But best of all, I got to go through and scribble notes in the margins about how God has answered prayers.  There were specific prayers that I had written begging God for a friend - and He sent Megan and the rest of the Mexico crew.  There were times where I was desperately asking for the strength to make through the next moment, hour, day, week - and I made it.  There were moments of such deep discouragement that I was begging God for some little bit of hope or something to smile about - and the next day I would get an encouragement card in the mail or get to have lunch with Joel.  


Some prayers were answered in succinct, specific ways . . . there were circumstances I could point to or a day I could refer to where I knew my cries had been heard and God did something awesome for no other reason than the fact that He loves me. (I'm still not sure why He does, but I'm sure grateful!) But other times, the answer came over a long period of time and is even continuing to this day and beyond.


Case in point:  there were many entries where I was asking God to please confirm His calling in my life . . . did He really mean to call me to ministry or had there been some big mix-up in the heavenly "Life-Plan Book" and this calling was supposed to go to Corrie, not Carrie?  I didn't feel qualified for what He had asked me to do (I still don't) and pursuing a career where I knew I could be successful and "safe" sounded a whole lot more appealing at times.  


My December 28, 2009 entry ended with this question:
Would I be happy, content, and fulfilled if I was spending every day discipling, teaching, and telling kids about Jesus?  I've been spending a lot of time thinking about this and my really honest answer to that question right now is, "I don't know."  But I want to want that.
Six and a half months later I have a different answer to that question.  My answer is, "YES."  So much has happened in those months that God has used to give me a real passion and excitement for what He has called me to do.  From my experiences this year with my wonderful hall, to conversations with Godly men and women in ministry who have encouraged and affirmed me, to the discontent I felt when I suddenly wasn't involved in ministry anymore, I can definitely say that I've come a long ways this year.  Trust me, I definitely know that I haven't "arrived" yet (whatever that is) but it sure is nice to be able to look back and see progress and see how God really does work things together for His purposes.


Mood:  Reflective
Music:  Yellowcard

Sunday, May 29, 2011

Big Dreams

Tomorrow my friend Brent is leaving for Europe for at least three months, maybe longer if he "accidently" misses his flight back to the US.  Tonight he posted a list on his blog entitled, "The Bucket List - 94 Things to do in 94 Days" detailing some of things he and his friends want to accomplish by the end of their epic trek through Europe.  As I read through the list, I found myself inspired.  Sure, some of the things were silly ("Bomb a hill on a longboard" and "Don't shower for a week straight") others were classic things you kinda have to do in Europe ("Drink Guinness in a Dublin bar" and "Attend mass in Rome"), some might be considered stupid ("Hitchhike" and "Stay the night on a stranger's couch"), and others were a bit more serious ("Share our testimony with a stranger" and "Be in the Word for 30 days straight").  

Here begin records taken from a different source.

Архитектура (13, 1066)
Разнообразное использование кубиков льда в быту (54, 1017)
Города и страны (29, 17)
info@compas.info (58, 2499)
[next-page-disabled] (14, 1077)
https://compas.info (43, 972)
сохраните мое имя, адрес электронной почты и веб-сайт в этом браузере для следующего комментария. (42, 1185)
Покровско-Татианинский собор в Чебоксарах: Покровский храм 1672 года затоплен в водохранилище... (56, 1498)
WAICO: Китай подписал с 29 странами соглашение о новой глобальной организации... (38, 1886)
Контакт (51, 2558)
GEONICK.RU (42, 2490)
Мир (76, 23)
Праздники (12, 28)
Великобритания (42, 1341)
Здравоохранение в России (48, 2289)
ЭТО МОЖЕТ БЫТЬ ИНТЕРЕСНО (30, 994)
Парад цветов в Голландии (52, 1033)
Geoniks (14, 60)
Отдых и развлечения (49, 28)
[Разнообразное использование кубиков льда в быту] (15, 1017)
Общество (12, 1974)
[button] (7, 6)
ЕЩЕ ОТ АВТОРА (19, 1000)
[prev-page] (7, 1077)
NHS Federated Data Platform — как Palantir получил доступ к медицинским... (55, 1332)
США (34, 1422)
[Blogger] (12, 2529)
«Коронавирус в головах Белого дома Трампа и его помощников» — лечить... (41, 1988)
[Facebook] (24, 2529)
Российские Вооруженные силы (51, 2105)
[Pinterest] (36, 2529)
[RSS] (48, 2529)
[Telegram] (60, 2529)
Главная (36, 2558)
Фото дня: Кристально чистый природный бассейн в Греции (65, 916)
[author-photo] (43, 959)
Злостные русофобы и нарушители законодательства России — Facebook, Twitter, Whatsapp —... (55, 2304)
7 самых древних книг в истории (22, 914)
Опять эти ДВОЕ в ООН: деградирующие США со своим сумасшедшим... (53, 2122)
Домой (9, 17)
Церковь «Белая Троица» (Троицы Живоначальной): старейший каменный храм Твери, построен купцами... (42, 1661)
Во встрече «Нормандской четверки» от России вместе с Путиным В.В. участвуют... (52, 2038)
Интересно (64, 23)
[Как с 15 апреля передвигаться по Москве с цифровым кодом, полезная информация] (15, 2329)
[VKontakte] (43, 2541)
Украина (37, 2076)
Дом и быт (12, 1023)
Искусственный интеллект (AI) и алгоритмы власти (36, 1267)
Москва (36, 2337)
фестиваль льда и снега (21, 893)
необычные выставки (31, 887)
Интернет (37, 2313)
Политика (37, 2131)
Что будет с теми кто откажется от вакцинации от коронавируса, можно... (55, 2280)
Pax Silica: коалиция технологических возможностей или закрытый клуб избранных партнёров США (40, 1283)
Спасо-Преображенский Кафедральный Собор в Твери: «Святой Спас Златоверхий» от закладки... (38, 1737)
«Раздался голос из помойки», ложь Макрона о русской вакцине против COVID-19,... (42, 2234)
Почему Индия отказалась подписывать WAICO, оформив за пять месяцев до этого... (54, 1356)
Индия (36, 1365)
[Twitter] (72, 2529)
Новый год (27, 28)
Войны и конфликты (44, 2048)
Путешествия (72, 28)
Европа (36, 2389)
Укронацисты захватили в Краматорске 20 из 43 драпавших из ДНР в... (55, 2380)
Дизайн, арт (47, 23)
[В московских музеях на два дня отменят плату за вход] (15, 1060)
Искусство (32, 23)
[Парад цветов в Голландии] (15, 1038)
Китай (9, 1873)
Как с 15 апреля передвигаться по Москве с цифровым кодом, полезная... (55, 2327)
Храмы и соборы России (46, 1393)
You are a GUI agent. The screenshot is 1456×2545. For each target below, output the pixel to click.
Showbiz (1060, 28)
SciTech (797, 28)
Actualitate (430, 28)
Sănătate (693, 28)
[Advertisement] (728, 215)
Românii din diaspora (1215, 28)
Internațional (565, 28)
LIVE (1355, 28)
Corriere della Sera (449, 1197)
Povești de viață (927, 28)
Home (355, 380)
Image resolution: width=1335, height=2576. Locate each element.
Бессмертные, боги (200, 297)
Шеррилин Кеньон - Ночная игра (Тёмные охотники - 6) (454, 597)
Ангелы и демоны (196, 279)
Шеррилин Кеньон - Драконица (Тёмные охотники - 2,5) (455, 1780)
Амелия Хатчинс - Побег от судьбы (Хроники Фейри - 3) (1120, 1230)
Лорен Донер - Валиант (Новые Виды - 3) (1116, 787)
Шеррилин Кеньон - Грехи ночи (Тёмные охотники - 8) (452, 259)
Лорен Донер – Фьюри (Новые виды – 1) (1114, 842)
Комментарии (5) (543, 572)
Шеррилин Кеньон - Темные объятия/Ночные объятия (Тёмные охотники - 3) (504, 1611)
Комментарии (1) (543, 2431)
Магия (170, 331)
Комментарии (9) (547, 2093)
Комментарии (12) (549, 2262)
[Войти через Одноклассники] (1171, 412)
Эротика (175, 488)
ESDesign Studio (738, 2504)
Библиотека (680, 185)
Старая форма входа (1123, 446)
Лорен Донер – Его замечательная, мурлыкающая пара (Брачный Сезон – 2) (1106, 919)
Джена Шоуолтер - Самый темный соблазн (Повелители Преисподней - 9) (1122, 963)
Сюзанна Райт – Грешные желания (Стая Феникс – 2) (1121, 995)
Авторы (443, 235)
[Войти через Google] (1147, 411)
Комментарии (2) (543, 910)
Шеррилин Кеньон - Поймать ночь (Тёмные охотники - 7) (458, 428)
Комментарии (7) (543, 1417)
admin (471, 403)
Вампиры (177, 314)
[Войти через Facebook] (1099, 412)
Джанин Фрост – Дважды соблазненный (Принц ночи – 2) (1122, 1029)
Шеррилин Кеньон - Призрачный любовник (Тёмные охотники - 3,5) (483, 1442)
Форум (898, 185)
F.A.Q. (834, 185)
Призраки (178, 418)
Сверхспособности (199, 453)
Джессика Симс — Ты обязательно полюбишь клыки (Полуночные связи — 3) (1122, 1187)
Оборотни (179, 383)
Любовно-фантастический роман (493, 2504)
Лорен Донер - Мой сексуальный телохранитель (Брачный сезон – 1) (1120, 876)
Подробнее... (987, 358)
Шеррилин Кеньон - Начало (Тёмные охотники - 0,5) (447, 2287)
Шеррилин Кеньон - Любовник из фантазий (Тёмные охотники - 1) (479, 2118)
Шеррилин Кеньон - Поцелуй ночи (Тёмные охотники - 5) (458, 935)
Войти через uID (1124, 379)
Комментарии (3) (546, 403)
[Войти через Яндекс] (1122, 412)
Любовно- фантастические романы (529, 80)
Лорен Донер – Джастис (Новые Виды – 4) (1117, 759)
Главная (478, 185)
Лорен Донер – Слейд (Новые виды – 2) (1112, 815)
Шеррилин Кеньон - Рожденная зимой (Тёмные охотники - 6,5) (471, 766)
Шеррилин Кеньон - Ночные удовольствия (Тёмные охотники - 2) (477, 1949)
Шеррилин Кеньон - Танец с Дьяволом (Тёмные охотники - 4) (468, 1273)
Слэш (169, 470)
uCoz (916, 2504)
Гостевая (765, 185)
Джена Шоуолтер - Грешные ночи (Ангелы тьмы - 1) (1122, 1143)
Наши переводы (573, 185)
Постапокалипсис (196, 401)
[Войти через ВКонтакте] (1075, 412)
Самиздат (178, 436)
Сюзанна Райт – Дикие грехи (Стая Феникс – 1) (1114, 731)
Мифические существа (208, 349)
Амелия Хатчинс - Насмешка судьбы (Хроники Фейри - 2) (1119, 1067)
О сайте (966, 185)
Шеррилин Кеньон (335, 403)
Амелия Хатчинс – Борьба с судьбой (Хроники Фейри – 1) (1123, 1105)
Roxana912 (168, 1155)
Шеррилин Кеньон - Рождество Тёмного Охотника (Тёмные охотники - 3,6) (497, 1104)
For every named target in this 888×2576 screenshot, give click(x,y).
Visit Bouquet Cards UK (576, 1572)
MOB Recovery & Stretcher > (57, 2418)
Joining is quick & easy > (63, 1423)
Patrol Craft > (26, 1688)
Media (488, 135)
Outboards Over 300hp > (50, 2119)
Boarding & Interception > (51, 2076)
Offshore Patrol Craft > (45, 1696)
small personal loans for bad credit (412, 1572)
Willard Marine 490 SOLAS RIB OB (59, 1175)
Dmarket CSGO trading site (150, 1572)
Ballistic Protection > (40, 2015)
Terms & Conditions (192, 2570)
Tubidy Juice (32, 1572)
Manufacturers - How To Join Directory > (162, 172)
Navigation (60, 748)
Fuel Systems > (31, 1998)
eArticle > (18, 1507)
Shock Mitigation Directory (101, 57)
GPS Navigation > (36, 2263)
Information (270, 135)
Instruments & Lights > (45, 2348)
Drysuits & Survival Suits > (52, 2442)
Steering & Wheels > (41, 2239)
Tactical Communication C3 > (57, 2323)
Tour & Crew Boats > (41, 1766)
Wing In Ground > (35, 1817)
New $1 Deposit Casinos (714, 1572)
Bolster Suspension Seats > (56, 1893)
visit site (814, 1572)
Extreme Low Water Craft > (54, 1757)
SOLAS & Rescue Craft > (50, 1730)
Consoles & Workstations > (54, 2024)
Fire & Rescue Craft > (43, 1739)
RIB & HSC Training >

As I read though, I could see that this list described some of Brent's big dreams.  I mean seriously, who hasn't dreamed of sleeping in a castle, breaking 100 mph on the Autobahn, or snowboarding in the Alps?  But the difference between most of us and Brent, is that he is DOING IT.  It's the best time in his life to be going on this crazy adventure that most of us only dream about, and he's seizing the opportunity to do what Mark Twain says in this quote:


Twenty years from now, you will be more disappointed by the things you didn't do than by the ones you did do.  So throw off the bowlines, sail away from the safe harbor.  Catch the trade winds in your sails.  Explore.  Dream.  Discover.   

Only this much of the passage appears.